鬼の生き様


__清河が殺された。

 清河暗殺の急報を受けた山岡鉄舟は、即座に義弟であり清河とは同志である石坂周造を呼びよせ、清河が所持している同志の連判状と清河の首級を奪ってくるように命じた。

 石坂周造が麻生一の橋に着いた頃には、すでに町役人が警固し、検視の役人の到着を待っている状況であり、清河の死体には近づくことは容易ではなかったのだが、そこで石坂は機転を利かせひとつ芝居を打った。

「もはやこの男は…」

と訊ねてみると、町役人は「清河八郎だ」と答えた。

石坂周造は鞘を払って清河の亡骸の元へと向かった。

「やっと見つけたぞ!
長年探し求めた不倶戴天(ふぐたいてん)の敵、清河八郎め」

と怒声をあげ、瞬く間に清河の首を斬り落としたのだ。

それを見た町役人が慌てて駆けよると、周造は血で染まった刀を振りかざして睨みつけ、「俺の仇討ちの邪魔をするならば、貴様らもまた敵と見なして、皆殺しにして刀の錆としてやるぞ」と町役人を威嚇をした。

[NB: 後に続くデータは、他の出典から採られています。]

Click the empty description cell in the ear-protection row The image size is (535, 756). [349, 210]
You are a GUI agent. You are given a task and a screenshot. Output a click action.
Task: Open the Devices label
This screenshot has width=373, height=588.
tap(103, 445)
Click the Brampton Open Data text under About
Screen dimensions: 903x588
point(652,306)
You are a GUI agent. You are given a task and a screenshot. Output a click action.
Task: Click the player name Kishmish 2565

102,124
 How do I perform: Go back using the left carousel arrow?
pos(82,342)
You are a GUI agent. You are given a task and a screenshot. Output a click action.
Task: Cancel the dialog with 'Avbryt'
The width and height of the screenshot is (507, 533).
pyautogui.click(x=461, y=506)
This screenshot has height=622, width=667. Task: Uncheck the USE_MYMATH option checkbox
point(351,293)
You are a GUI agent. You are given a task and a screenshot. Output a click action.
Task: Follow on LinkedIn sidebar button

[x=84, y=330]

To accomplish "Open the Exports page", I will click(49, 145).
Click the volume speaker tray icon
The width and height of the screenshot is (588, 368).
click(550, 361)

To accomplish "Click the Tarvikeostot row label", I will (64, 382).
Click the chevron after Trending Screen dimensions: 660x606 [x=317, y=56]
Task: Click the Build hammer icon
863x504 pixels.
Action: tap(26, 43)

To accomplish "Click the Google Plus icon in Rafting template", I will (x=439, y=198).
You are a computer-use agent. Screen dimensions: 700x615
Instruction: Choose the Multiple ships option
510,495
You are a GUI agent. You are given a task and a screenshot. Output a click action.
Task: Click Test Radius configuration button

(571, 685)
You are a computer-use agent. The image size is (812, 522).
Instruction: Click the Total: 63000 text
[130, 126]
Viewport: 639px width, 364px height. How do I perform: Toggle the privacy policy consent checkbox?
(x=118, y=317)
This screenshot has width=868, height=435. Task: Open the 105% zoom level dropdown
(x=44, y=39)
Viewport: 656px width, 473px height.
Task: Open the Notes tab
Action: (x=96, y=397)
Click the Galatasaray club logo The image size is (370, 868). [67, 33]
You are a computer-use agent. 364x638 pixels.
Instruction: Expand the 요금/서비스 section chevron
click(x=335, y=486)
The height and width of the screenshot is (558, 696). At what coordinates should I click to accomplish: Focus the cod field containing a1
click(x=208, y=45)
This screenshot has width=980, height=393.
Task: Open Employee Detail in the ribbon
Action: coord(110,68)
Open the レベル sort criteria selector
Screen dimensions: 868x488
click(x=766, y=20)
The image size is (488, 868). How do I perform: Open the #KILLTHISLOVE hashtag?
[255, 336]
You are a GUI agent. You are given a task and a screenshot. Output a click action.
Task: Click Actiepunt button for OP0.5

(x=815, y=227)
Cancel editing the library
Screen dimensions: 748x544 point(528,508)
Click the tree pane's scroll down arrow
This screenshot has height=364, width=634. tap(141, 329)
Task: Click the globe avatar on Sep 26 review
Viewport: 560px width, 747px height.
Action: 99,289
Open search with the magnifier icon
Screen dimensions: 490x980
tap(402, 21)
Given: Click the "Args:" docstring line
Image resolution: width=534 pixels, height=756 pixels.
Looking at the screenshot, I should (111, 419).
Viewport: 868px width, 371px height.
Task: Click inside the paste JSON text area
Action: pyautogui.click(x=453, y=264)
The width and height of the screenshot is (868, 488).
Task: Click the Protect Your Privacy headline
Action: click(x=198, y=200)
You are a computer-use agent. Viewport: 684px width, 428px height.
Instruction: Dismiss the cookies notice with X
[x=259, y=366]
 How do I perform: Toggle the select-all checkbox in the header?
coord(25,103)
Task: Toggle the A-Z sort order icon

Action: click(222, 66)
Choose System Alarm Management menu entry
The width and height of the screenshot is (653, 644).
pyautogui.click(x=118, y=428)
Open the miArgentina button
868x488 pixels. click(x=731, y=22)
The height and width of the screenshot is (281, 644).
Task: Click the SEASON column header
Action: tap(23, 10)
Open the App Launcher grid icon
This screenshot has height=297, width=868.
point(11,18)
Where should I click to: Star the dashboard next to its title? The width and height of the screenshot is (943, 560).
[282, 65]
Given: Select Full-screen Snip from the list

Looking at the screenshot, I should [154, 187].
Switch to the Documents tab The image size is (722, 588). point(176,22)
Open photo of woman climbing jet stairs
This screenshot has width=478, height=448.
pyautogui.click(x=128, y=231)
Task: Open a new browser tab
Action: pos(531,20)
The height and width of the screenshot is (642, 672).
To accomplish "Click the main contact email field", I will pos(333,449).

石坂の形相の凄まじさに町役人が引き退がると、清河の懐から瞬時に連判状を取り出して逃奔した。

 こうして無事に連判状と首級は鉄舟の手元に渡った。
もしもこの連判状が幕吏の手に渡っていたならば、山岡鉄舟ら清河の同志は捕縛され、清河の首も晒し首となっていたであろう。

その後、清河の首級を奪おうとする狼藉者もいたのだが、山岡鉄舟と山岡の妻の英子、高橋泥舟、石坂周造、山岡の末弟である小野飛馬吉らの保護により掠奪を免れ、後日に浪士組結成の際にごった返した回天の地、小石川の伝通院に埋葬された。

 清河亡き後、歳三ら京都残留組の浪士組とは別に、江戸に戻り沖田林太郎や祐天仙之助らが参加していた浪士組は、新徴組と名を変え、江戸の治安維持にあたることになる。